During an interview on 7/20/16 at 10:05 a.m., staff member F stated he had never been trained at the facility on abuse and neglect.

During an interview on 7/21/16 at 9:50 a.m., staff member H stated she missed her scheduled new hire orientation, but to date had not been oriented on abuse or neglect.

During an interview on 7/21/16 at 10:10 a.m., staff member E stated she had worked at the facility for more than 25 years and could not recall ever being oriented on abuse or neglect.

During the exit interview on 7/21/16 at 3:45 p.m., staff member A stated that he thought just looking up the license would be good enough for a background check.

PATIENT ACTIVITIES

Tag No.: C0385

Based on observations, interviews and record review, the facility failed to list a qualified person who could set up activity programs for the swing bed patients for 2 (#s 1, and 2) of 36 sampled patients. Findings include:

1. Patient #1 was admitted to the facility on 7/7/16 to swing bed status with a diagnosis of failure to thrive.

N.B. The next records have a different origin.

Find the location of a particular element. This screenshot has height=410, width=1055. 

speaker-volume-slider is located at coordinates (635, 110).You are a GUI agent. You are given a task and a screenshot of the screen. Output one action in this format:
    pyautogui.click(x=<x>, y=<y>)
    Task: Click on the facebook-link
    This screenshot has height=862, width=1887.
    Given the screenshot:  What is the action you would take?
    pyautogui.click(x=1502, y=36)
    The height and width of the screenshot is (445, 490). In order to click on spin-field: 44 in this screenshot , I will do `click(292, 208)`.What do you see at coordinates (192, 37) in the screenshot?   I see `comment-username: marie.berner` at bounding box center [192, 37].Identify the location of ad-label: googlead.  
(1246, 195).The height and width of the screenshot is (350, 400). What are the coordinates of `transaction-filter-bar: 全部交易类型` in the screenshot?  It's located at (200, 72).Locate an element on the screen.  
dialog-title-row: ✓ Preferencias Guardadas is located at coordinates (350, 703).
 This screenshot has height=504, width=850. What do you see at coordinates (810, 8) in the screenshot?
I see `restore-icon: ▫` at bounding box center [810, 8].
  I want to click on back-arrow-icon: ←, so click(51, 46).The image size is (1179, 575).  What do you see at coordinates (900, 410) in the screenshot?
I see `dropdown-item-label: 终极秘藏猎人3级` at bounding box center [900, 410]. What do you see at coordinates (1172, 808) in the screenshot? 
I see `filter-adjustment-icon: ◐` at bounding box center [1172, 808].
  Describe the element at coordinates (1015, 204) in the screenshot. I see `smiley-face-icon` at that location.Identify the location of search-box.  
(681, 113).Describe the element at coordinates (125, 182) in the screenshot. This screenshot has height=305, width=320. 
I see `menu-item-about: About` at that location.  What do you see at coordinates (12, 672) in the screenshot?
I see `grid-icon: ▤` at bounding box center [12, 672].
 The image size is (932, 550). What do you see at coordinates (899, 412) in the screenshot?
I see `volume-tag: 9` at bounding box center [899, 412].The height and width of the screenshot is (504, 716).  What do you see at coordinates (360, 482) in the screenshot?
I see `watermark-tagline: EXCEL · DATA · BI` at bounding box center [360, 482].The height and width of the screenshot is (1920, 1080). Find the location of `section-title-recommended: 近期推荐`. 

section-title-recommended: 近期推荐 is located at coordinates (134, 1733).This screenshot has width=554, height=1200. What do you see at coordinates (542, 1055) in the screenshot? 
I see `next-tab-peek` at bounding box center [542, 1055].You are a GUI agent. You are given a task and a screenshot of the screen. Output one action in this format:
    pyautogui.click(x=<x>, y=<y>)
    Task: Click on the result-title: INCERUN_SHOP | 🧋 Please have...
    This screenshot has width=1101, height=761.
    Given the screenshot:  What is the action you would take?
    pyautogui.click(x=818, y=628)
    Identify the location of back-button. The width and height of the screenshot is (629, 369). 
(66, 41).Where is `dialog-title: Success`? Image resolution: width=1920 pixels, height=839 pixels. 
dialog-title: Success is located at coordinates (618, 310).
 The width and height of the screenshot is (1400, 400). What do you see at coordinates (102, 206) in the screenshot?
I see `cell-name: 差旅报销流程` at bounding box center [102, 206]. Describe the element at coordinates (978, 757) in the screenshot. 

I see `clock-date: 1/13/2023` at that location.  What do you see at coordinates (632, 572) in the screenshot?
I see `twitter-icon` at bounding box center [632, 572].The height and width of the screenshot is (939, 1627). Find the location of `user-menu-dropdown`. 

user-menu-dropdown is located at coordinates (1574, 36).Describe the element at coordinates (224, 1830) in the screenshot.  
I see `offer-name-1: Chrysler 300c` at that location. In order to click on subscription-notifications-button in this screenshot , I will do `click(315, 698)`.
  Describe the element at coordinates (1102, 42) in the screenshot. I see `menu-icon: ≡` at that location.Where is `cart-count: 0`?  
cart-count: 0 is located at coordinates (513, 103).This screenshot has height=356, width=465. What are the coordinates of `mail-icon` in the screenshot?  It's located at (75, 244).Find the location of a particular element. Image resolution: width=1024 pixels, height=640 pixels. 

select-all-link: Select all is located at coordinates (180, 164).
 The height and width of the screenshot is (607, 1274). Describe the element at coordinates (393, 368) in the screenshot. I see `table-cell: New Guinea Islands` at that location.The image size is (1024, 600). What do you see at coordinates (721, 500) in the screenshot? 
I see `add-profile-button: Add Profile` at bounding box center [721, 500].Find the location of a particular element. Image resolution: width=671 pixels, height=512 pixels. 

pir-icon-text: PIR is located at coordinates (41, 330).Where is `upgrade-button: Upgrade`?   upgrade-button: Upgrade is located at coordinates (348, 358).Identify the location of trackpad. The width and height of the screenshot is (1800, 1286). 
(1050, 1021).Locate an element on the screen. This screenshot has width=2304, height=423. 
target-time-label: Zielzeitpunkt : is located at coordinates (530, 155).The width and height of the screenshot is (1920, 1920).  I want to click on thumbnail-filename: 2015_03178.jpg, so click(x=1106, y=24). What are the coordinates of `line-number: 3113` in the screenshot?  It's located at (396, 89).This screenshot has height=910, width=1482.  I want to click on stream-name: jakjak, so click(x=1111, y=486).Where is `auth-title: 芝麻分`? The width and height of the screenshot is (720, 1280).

During an observation on 7/18/16 at 4:30 p.m., Patient #1 was in her room, in her bed watching television.

During an interview on 7/18/16 at 4:30 p.m., Patient #1 stated she does not remember any one talking to her about activities. Patient #1 stated that it was okay, because she doesn't have a desire for activities; she is just happy with watching television.

2. Patient #2 was admitted to the facility in swing bed status on 7/14/16.

During an observation on 7/18/16 at 4:55 p.m., patient #2 was walking with a walker from the bathroom, around the bed to the chair. Patient #2 took two rest periods as she was going around the bed. Patient #2 sat in her chair and proceeded in eat her supper.

During an interview on 7/19/16 at 7:30 a.m., patient #2 stated she could not remember if the facility talked to her about activities when she was admitted.

During an interview on 7/21/19 at 10:00 a.m., staff member B stated the facility did not have a activity director or an equivalent. The nurses were to offer activities and then chart the activity.